[Collection entries]

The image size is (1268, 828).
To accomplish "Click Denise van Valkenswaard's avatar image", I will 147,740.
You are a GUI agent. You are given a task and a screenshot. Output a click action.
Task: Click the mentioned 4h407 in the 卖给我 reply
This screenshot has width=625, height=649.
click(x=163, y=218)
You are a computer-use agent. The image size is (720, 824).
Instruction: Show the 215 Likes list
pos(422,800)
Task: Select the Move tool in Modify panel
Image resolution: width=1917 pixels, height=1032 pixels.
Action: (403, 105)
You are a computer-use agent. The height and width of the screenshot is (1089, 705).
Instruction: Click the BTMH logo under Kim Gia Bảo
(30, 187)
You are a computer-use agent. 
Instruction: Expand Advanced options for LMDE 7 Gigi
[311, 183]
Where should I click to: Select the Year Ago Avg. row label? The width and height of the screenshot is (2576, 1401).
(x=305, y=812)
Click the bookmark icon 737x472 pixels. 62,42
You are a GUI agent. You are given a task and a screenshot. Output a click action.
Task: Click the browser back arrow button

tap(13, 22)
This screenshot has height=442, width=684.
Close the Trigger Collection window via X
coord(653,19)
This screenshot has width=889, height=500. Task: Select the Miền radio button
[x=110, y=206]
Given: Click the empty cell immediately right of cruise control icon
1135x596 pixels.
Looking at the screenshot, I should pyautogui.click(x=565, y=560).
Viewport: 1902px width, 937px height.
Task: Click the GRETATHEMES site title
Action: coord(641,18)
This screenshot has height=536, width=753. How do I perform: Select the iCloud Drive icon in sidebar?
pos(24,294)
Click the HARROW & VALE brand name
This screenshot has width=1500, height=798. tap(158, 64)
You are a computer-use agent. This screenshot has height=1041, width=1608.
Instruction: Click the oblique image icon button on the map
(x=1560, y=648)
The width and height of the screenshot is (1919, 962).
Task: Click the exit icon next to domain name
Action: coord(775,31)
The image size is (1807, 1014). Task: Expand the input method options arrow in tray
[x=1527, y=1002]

## [Exercise instructions]
Show a copy of each line from the data that includes the word "computer".

## [Written response]
You are a computer-use agent. The image size is (720, 824).
You are a computer-use agent. The height and width of the screenshot is (1089, 705).
You are a computer-use agent. 
You are a computer-use agent. This screenshot has height=1041, width=1608.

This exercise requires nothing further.